Diskusi publik bertajuk “Cerdas Bermedia, Aman di Dunia Digital; Ruang Sehat untuk Anak Indonesia” menghadirkan sejumlah tokoh yang menyoroti fenomena ini, mulai dari Anggota Komisi I DPR RI Elnino M. Husein Mohi, praktisi kehumasan sekaligus pakar budaya digital Dr. Rulli Nasrullah, hingga pegiat literasi digital Ronald S. Bidjuni.
Kamis, 04 September 2025 menjadi momentum penting dalam forum tersebut, di mana para pembicara menegaskan urgensi membangun literasi digital yang kokoh, baik di ranah keluarga, sekolah, maupun komunitas masyarakat.
Elnino M. Husein Mohi memaparkan data yang mencengangkan. Menurutnya, lebih dari 220 juta masyarakat Indonesia sudah terhubung dengan internet, dengan sekitar 30 persen di antaranya adalah anak-anak dan remaja. “Ini berarti hampir sepertiga pengguna internet di Indonesia adalah kelompok rentan. Tanpa perlindungan yang kuat, mereka berisiko terekspos konten berbahaya, mulai dari pornografi, kekerasan, hingga propaganda radikalisme,” ungkapnya.

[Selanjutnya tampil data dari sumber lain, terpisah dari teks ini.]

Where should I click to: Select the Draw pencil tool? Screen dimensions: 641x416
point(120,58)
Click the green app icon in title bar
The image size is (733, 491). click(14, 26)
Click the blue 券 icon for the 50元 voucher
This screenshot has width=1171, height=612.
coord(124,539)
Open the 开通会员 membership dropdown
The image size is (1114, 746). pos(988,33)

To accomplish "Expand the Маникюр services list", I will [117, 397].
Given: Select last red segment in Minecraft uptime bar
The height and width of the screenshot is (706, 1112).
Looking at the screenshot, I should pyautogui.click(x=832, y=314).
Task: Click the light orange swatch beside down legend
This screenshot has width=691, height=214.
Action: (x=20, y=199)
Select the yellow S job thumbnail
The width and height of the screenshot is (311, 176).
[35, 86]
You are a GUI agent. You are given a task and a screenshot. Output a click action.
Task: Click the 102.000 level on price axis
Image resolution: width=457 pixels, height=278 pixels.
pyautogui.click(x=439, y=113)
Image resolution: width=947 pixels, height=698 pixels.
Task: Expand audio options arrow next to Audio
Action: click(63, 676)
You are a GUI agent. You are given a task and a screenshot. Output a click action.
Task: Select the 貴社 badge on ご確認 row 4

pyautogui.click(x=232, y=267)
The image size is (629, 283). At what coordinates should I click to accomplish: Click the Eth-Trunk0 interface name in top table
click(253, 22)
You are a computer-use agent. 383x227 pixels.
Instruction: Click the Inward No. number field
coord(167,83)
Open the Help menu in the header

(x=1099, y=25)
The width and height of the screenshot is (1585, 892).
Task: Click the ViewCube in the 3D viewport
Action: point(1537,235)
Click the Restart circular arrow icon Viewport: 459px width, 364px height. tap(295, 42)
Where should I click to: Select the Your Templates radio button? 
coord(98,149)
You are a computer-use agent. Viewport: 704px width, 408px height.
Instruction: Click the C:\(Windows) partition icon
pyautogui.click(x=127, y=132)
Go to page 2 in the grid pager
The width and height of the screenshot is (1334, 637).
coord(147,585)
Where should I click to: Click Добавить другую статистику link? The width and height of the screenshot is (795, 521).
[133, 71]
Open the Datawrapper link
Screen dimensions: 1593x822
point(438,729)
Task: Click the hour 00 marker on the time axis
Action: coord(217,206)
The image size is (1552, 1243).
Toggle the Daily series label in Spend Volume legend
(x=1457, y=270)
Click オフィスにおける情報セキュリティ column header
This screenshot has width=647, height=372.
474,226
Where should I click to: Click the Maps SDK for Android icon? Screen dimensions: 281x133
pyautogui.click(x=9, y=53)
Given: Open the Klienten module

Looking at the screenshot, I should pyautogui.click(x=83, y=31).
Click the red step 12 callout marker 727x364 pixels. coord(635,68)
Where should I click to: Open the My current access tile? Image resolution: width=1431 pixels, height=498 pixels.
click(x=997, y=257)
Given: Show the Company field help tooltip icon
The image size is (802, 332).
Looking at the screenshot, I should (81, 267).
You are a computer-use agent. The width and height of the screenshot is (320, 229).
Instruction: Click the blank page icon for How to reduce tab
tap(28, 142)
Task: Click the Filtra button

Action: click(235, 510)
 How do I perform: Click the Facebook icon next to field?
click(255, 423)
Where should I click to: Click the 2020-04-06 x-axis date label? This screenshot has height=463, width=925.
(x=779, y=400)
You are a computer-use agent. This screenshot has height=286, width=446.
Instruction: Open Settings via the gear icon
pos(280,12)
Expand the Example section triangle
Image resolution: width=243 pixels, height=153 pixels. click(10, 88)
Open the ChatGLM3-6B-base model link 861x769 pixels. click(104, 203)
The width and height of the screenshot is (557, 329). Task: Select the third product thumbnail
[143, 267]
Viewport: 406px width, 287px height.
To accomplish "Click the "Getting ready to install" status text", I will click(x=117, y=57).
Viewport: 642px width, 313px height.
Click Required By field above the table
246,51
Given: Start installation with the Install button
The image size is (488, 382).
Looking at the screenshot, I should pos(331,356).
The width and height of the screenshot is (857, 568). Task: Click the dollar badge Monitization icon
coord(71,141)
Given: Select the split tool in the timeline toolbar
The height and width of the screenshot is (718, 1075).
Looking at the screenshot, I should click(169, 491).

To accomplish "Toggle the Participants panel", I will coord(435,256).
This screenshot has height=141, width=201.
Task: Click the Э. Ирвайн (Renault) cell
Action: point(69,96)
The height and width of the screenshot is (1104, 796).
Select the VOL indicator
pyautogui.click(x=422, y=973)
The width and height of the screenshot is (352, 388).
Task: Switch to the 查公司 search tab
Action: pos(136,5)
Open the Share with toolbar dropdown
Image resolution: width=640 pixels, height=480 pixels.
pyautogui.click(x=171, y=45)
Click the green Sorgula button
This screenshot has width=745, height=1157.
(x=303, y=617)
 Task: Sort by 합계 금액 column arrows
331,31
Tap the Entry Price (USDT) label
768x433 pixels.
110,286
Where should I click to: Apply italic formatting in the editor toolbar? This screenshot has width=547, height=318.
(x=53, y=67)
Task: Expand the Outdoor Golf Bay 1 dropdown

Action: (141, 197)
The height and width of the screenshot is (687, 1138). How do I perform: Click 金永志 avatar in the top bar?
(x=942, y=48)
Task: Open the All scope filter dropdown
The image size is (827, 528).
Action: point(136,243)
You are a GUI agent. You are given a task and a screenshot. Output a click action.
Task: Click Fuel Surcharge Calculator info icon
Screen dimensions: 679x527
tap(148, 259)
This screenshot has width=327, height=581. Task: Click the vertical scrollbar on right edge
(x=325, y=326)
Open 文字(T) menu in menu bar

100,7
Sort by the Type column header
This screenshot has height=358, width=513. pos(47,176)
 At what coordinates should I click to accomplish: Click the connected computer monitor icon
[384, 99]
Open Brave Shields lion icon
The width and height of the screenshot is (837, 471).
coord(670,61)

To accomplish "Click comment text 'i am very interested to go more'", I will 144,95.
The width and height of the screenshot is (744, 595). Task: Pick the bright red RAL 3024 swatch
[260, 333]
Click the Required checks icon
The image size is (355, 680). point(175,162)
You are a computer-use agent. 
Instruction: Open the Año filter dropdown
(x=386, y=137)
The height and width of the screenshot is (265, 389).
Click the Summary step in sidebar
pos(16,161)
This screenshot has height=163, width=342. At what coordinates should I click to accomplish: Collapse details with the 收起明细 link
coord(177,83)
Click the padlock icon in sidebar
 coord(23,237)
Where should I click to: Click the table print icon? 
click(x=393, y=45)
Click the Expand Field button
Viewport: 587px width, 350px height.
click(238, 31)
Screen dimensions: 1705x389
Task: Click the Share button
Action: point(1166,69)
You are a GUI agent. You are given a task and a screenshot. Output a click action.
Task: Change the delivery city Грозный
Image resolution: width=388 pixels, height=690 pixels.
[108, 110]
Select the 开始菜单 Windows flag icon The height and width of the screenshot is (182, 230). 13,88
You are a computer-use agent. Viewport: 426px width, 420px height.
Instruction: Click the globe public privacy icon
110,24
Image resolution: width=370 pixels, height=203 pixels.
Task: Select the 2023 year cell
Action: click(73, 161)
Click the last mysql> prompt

Ia menekankan bahwa literasi digital tidak boleh hanya dipahami sebagai kemampuan mengoperasikan gawai. Lebih dari itu, literasi digital harus mencakup keterampilan berpikir kritis, menjaga keamanan data pribadi, memahami etika berinternet, hingga kemampuan menyaring hoaks. “Anak-anak harus diarahkan bukan hanya sebagai konsumen, tetapi juga produsen konten positif,” tambah Elnino.
Sejalan dengan itu, Dr. Rulli Nasrullah menyoroti fenomena kecanduan gawai di kalangan anak-anak. Ia menyebut sekitar 19 persen anak di Indonesia pernah mengalami kecanduan internet, baik dalam bentuk game online, media sosial, maupun hiburan digital lainnya. Kondisi ini, menurutnya, bisa mengganggu tumbuh kembang anak jika tidak diawasi.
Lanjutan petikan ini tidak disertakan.